Harga minyak naik sekitar 1,5 persen pada perdagangan Jumat sore, tetapi menuju kerugian mingguan pertama dalam tiga pekan karena kekhawatiran tentang inflasi dan penguncian COVID China yang memperlambat pertumbuhan global mengimbangi kekhawatiran tentang berkurangnya pasokan bahan bakar dari Rusia.
Harga minyak mentah berjangka Brent terangkat 1,68 dolar AS atau 1,6 persen, menjadi diperdagangkan di 109,13 dolar AS per barel pada pukul 06.02 GMT.
Harga minyak mentah berjangka West Texas Intermediate (WTI) AS bertambah 1,40 dolar AS atau 1,3 persen, menjadi diperdagangkan di 107,53 dolar AS per barel.
Namun kedua kontrak acuan berada di jalur untuk mencatat penurunan untuk minggu ini, dengan Brent akan turun hampir tiga persen dan WTI dua persen.
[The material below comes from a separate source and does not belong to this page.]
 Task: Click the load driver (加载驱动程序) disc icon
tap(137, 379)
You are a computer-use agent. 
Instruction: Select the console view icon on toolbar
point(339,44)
Pasar terus didorong dan ditarik oleh prospek larangan Uni Eropa terhadap pengetatan pasokan minyak Rusia dan kekhawatiran tentang permintaan global yang melemah.
Managing partner SPI Asset Management, Stephen Innes, mengatakan dalam sebuah catatan bahwa para pedagang minyak sedang mencari “secercah cahaya di ujung terowongan penguncian yang suram di China”.
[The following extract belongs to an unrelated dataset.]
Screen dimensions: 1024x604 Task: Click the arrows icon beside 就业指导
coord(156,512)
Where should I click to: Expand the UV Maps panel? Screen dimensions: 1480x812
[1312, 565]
“Tetap saja, kami terus-menerus berakhir di titik awal dengan jumlah kasus yang lebih rendah membebani pihak berwenang yang menggandakan kebijakan nol COVID mereka,” tambahnya.
Inflasi dan kenaikan suku bunga yang agresif telah mendorong dolar AS ke level tertinggi 20 tahun, yang telah membatasi kenaikan harga minyak karena dolar yang lebih kuat membuat minyak lebih mahal ketika dibeli dalam mata uang lain.
Namun para analis terus fokus pada prospek larangan Uni Eropa pada minyak Rusia, setelah Moskow memberlakukan sanksi minggu ini pada unit Eropa milik negara Gazprom dan setelah Ukraina menghentikan rute transit gas utama.
“Dengan melonjaknya harga gas alam Eropa, tidak dapat dihindari bahwa beberapa dampaknya terhadap minyak akan terjadi,” kata Analis Pasar Senior OANDA Jeffrey Halley dalam sebuah catatan.
“Eskalasi oleh Rusia di bidang sanksi kemungkinan akan mengalir ke kekuatan harga minyak,” tambahnya.
Sebuah laporan Badan Energi Internasional pada Kamis (12/5/2022) menyoroti faktor duel di pasar, mengatakan peningkatan produksi minyak di Timur Tengah dan Amerika Serikat dan perlambatan pertumbuhan permintaan “diperkirakan menangkis defisit pasokan akut di tengah gangguan pasokan Rusia yang memburuk” .
Badan tersebut mengatakan pihaknya memperkirakan produksi dari Rusia turun hampir 3 juta barel per hari (bph) mulai Juli, atau sekitar tiga kali lebih banyak daripada yang saat ini dipindahkan, jika sanksi untuk perangnya terhadap Ukraina diperluas atau jika mereka menghalangi pembelian lebih lanjut.